Wie kaum ein anderer Musiker gilt Barenboim als zentrale Figur der klassischen Musik heute. Als Wunderkind am Klavier wurde er vom Dirigenten Wilhelm Furtwängler entdeckt. Eine Einladung mit damals elf Jahren, bei den Berliner Philharmoniker aufzutreten, schlug Barenboims Vater aus. Es sei zehn Jahre nach dem Ende der NS-Zeit für einen Juden zu früh, in Deutschland zu spielen.

Nach Stationen in London, Paris und Chicago übernahm er 1992 die Leitung der Staatsoper Unter den Linden, eines der ältesten Opernhäuser in Deutschland.
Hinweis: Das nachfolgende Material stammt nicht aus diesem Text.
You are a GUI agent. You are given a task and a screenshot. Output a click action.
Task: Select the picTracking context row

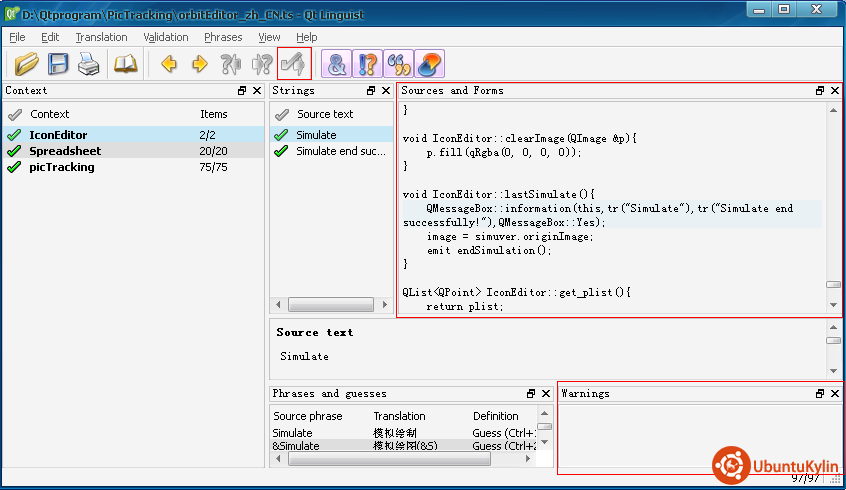coord(62,167)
Zu den Erfolgen in seiner Zeit gehören Zyklen mit den Opern Richard Wagners, die Einführung der Festtage zur Osterzeit und die Aufführung großer sinfonischer Zyklen, etwa von Gustav Mahler und Anton Bruckner, mit denen die Staatskapelle weltweit unterwegs war.
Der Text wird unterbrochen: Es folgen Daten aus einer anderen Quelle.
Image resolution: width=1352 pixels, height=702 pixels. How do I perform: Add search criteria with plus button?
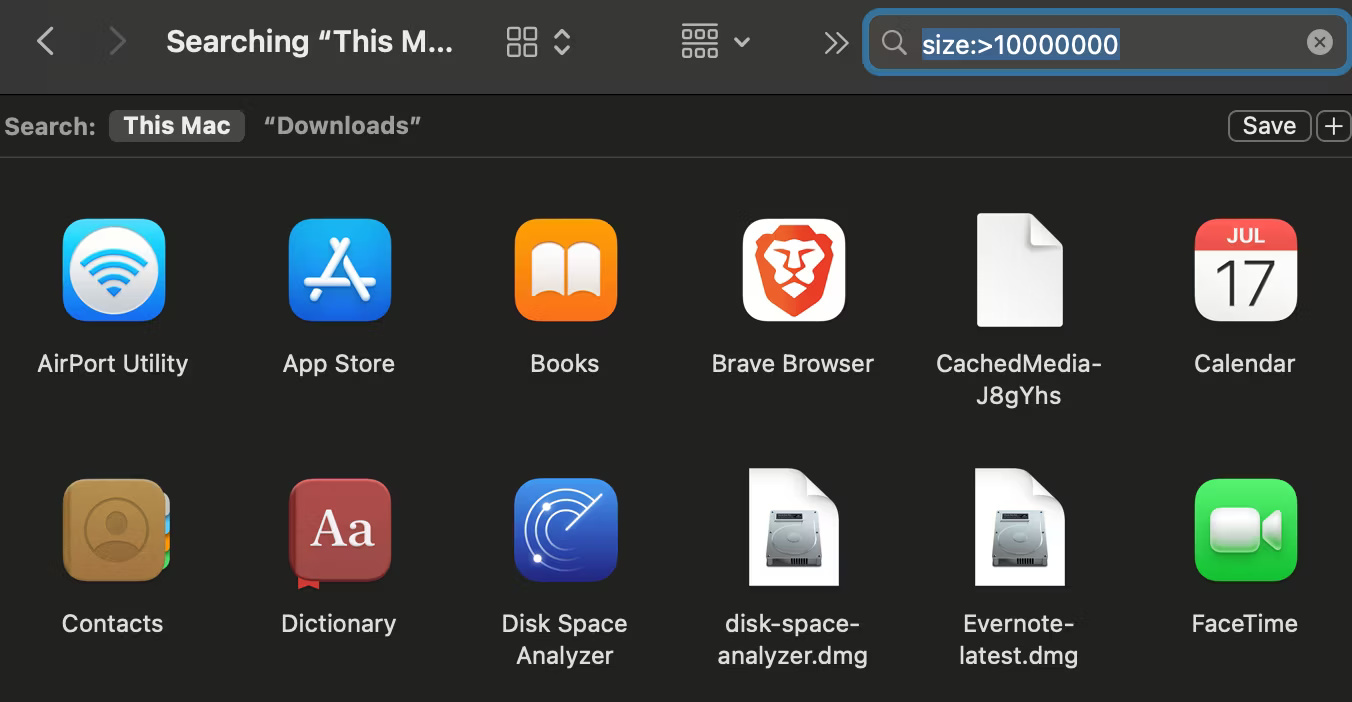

Barenboim sprach von einem positiven und konstruktiven Arbeitsklima in der Staatskapelle. „Also da würde ich schon merken, wenn es Spannungen gibt.” Die Tatsache, dass die Staatskapelle ihn zum Chefdirigenten auf Lebenszeit gewählt habe, sei „die größte Freude und Ehre” für ihn. „Das bleibt auch so.”

Er habe aber gleichzeitig immer gesagt, dass er nicht einen Tag länger bleiben würde, wenn er entweder nicht mehr die Kraft dazu habe oder die Staatskapelle ihn nicht mehr wolle. „Das Orchester hat mir ganz deutlich gesagt in den letzten Tagen und in den letzten Stunden, dass es absolut hinter mir steht.”

Es gebe ein, zwei oder fünf Leute, die nicht hundertprozentig zufrieden seien. Es gebe immer musikalische Differenzen. „Nur: Wann ist ein Konzert richtig musikalisch gut? Wenn das ganze Orchester in dem Moment, den man spielt, und der Dirigent das Gleiche über die Musik denken”, sagte Barenboim. Er sei zwar als Dirigent ein Diktator, der über Geschwindigkeit und Lautstärke bestimme. „Aber wenn Sie vom menschlichen Umgang sprechen, bin ich alles andere.”